- Windows cover art with Alexey Pajitnov
- Developers: Zoo Corporation (Windows, MS-DOS) Artech (SNES, Genesis) Realtime Associates Seattle Division (Game Boy) Shoeisha (Saturn, PlayStation) Presage Software (Mac)
- Publishers: Spectrum HoloByte (Windows, MS-DOS, SNES, Game Boy) Shoeisha (Saturn, PlayStation)
- Designer: Steve Fry
- Platforms: Windows, Classic Mac OS, MS-DOS, Super NES, Game Boy, Genesis, Saturn, PlayStation
- Release: Windows NA: 1994; MS-DOS NA: 1994; Super NES NA: June 1, 1994; Game Boy NA: November 4, 1994; Saturn JP: September 22, 1995; PlayStation JP: December 1, 1995; Genesis NA: July, 1996; (Sega Channel)
- Genre: Puzzle
- Modes: Single-player, multiplayer

= BreakThru! =

1994 video game

 is a Tile-matching video game released for Windows and MS-DOS in 1994. It was created by Steve Fry for the Japanese company ZOO Corporation and published by Spectrum HoloByte for the North American market.

The game would later be re-released on a number of different platforms. In the same year, the game was ported for the Super NES and the original Game Boy.
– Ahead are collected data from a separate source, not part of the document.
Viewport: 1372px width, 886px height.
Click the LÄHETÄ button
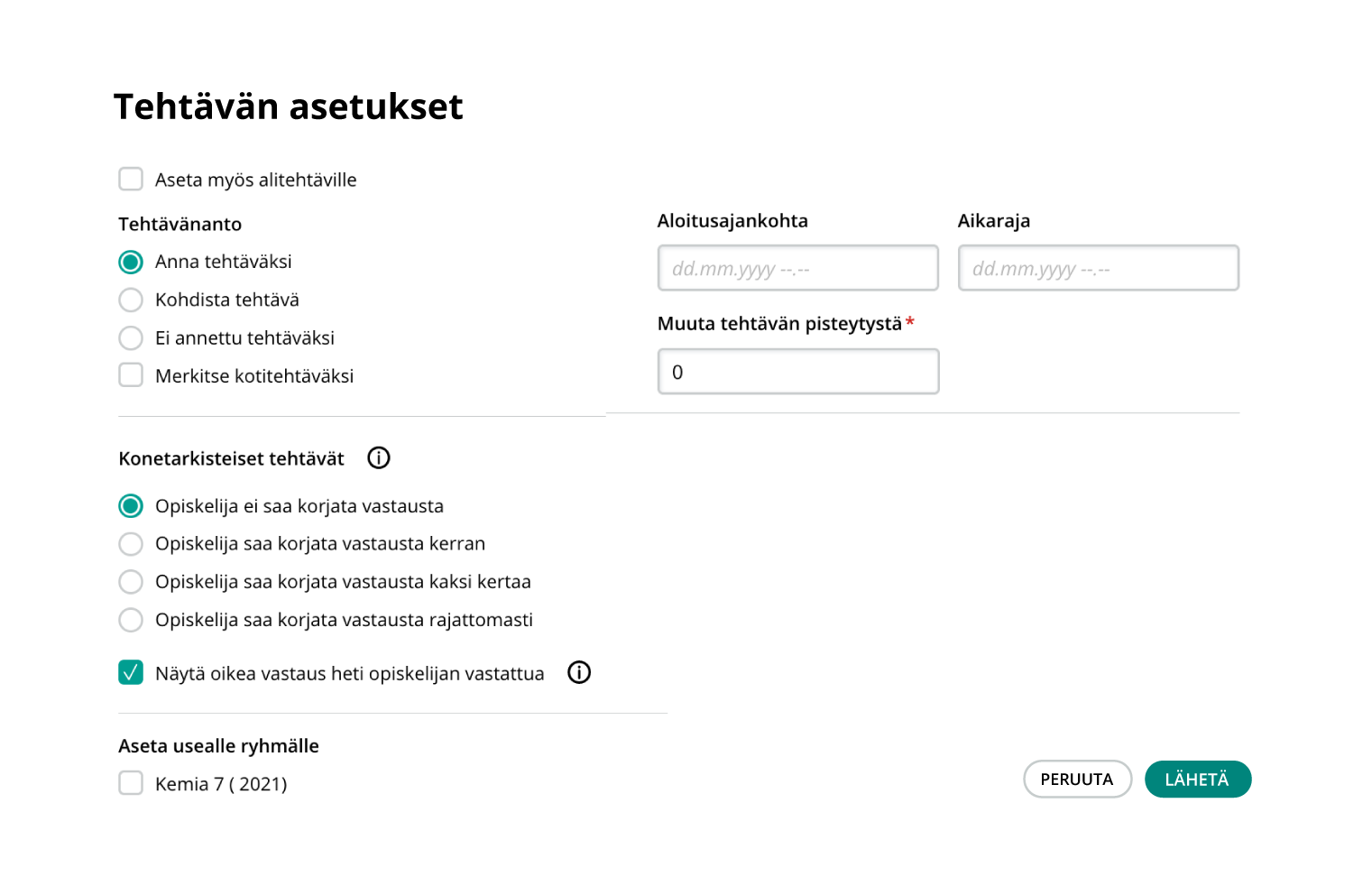pos(1197,780)
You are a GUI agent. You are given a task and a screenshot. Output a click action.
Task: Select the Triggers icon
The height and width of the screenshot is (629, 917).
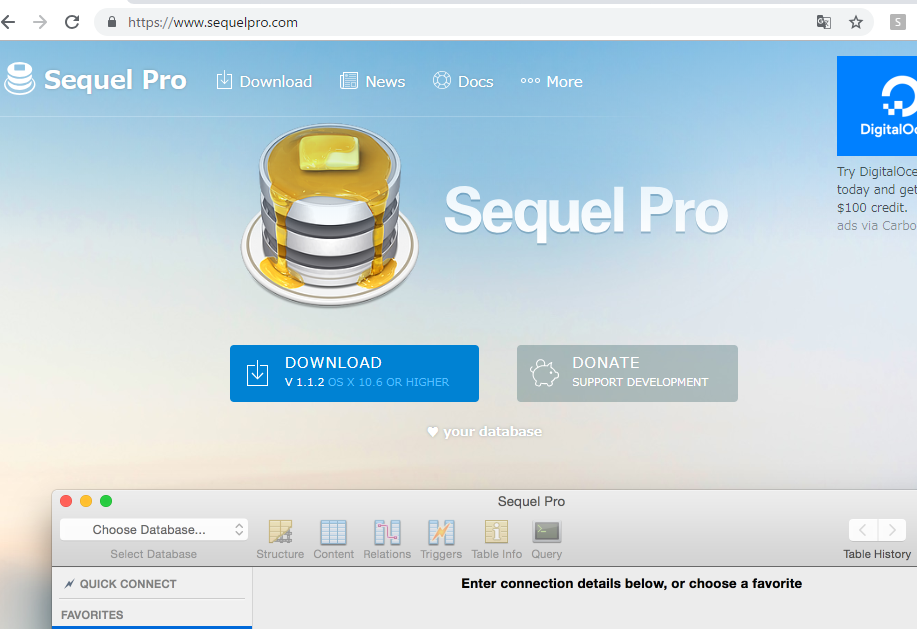(x=440, y=532)
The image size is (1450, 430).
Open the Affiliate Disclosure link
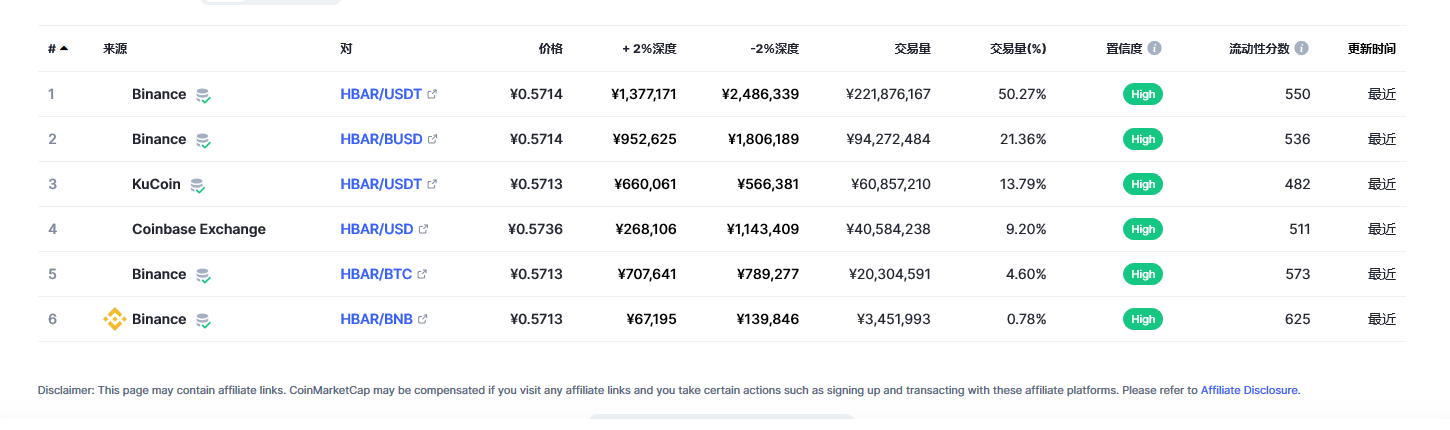pyautogui.click(x=1249, y=390)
These two versions were developed by different companies and published by Spectrum HoloByte in North America. A year later, Shoeisha published the game in Japan for the Sega Saturn and PlayStation. A Genesis version was released in 1996 via Sega Channel.

==Gameplay==
In the game, the player must move the cursor through a grid of different colored squares. All squares must be "removed", and squares can only be removed if they are directly touching two or more squares of the same color. Once squares are removed, blocks shift downward and to the left or right to fill in the blanks. The game ends when either all blocks are removed or time has run out.

If the player comes to a point in which none of the remaining squares match, a few options remain. A few "special items" help clear out blocks that do not necessarily match, such as an airplane block that eliminates a full line of squares in the direction it is pointed in, or a block of dynamite that blows up every square touching it. Additionally, the player can also choose to drop new, randomly generated squares into the equation.

==Development==
The game is commonly attributed to being designed by Alexey Pajitnov, who also originally designed Tetris, and published by Spectrum HoloByte, the company who first published Tetris outside of Soviet Union, Pajitnov's home country. However, despite Pajitnov's name and face being on the game's title screen and box art, the PC version of the game clearly states that he only "endorses" and his only actual credits for the game is a "Special Thanks". It is a reworked version of a game called TheWALL that was also created by ZOO Corporation in 1994 and published by Arrow Micro-Techs Corp.

After being released for the MS-DOS and Super NES, the game was later ported to the original Game Boy. Because the game's original concept is so heavily based on matching same colored squares, the squares in this version of the game have different patterns within them to distinguish between different square types. Another version of the game, identical to the Super NES version, was made playable on the Genesis exclusively through the Sega Channel subscription service, which allowed subscribers to temporarily download games to their Genesis system for as long as the system was left on. Additionally, ports for the PlayStation and Sega Saturn were released exclusively in Japan. A version for Game Gear was planned but never released.

==Reception==
Reception for the game was generally mixed. Reviewing the Game Boy version, GamePro praised a few aspects, such as the ability to reverse approaching blocks, but felt that the "eye-straining graphics" severely hamper the gameplay: "While Tetris has simple, easy-to-see shapes that fall individually, BreakThru! has a complex wall of tiny, hard-to-see bricks with special bricks and bombs that are sometimes difficult to identify." However, they commented that this problem is considerably alleviated when playing on the Super Game Boy. They gave a more positive review of the SNES version. Though they criticized some aspects of the graphics, they applauded the game's simple-to-learn yet strategically deep gameplay and variety of modes. Reviewing the SNES version, a Next Generation critic said it was "OK" but too derivative of Tetris to be of real interest. He remarked that the use of special objects complicates the gameplay without truly adding to it, and gave the game two out of five stars.

In a retrospective review of the SNES version, Honest Gamers appreciated the initial concept of the game, but criticized how it frequently degrades into slow and frustrating gameplay once none of the remaining squares match each other. Allgame stated that while the graphics and sound effects were "less than dazzling", the gameplay was praised, stating that it had "...that special Pajitnov mix of simplicity and strategy that makes for a compelling, addictive experience."